A considerable body of research over the past 20 years in the A1AR field has resulted in the identification of clinical candidates for A1AR antagonism, agonism, and allosteric modification. From a pharmacological perspective, the developmental path for A1AR antagonists should theoretically be easier due to the challenges associated with developing A1AR agonists, such as receptor desensitization and the risk of pronounced CV and CNS side effects.

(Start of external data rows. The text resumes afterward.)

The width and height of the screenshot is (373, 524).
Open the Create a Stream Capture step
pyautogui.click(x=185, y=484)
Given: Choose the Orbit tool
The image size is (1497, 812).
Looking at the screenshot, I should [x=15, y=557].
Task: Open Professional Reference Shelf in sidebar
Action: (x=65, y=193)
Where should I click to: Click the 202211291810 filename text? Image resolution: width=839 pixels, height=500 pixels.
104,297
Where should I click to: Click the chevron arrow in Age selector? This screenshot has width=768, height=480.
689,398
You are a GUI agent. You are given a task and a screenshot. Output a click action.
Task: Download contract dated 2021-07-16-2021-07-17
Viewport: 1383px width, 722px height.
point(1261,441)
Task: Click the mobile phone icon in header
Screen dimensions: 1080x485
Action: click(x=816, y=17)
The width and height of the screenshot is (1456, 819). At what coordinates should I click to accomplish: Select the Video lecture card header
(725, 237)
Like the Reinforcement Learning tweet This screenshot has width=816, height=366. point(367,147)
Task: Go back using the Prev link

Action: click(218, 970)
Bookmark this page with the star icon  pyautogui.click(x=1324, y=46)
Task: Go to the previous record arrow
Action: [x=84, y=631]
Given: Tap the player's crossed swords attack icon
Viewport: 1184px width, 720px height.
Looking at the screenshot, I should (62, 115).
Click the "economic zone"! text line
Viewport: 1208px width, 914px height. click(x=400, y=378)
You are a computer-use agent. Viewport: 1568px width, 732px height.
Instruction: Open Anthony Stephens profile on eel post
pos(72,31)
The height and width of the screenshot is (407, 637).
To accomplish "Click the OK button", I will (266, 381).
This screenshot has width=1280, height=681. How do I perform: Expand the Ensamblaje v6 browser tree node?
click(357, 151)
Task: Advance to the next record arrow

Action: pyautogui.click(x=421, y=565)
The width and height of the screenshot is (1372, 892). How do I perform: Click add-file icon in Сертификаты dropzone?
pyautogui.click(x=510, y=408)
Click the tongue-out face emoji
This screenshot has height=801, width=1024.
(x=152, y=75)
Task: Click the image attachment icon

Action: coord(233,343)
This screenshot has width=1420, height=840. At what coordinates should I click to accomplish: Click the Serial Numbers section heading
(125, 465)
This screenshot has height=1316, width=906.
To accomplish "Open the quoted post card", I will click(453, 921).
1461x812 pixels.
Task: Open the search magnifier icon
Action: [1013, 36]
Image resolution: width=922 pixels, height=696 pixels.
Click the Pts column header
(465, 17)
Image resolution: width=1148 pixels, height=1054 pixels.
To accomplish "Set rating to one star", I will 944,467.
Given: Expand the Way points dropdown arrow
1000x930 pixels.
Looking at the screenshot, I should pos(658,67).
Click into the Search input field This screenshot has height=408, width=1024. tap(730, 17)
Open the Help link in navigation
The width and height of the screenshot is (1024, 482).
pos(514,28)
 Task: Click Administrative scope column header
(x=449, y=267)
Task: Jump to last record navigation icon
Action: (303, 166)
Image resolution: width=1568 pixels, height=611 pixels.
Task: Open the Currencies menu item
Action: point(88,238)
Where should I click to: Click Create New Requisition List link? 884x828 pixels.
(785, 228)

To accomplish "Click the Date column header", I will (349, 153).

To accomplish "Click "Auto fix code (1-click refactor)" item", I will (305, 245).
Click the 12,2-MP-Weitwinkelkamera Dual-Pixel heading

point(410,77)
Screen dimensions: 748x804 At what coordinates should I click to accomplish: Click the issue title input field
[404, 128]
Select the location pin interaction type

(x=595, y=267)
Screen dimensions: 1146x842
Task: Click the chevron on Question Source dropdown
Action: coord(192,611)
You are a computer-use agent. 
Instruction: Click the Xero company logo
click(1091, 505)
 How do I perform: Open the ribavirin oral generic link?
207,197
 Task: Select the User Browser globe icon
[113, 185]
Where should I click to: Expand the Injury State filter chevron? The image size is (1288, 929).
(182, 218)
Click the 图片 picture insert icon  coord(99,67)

With two of the three active A1AR antagonist clinical programs (KW3902 and BG9928) in Phase III human clinical trials, there is optimism in the cardiology community that an A1AR antagonist will be available for patient use in the coming years (Dohadwala and Givertz 2008). Partial A1AR agonism with CVT-3619, for example, may represent a way to avoid both CV and CNS side effects, which makes CVT-3619 an interesting compound to watch as it proceeds to the clinic. BAY 68–4986 opens up the A1AR agonist field with the advent of nonribose partial agonists that possess a longer half-life for chronic agents that are no longer limited by the high polarity of the ribose ring. The A1AR allosteric enhancer T-62 has demonstrated promising results in animal models of neuropathic pain, and is currently undergoing clinical evaluation. Based on these important scientific and clinical advances, therapeutics that target the A1AR (A1AR antagonists, A1AR agonists, and allosteric enhancers) may show long-awaited clinical success in the near future.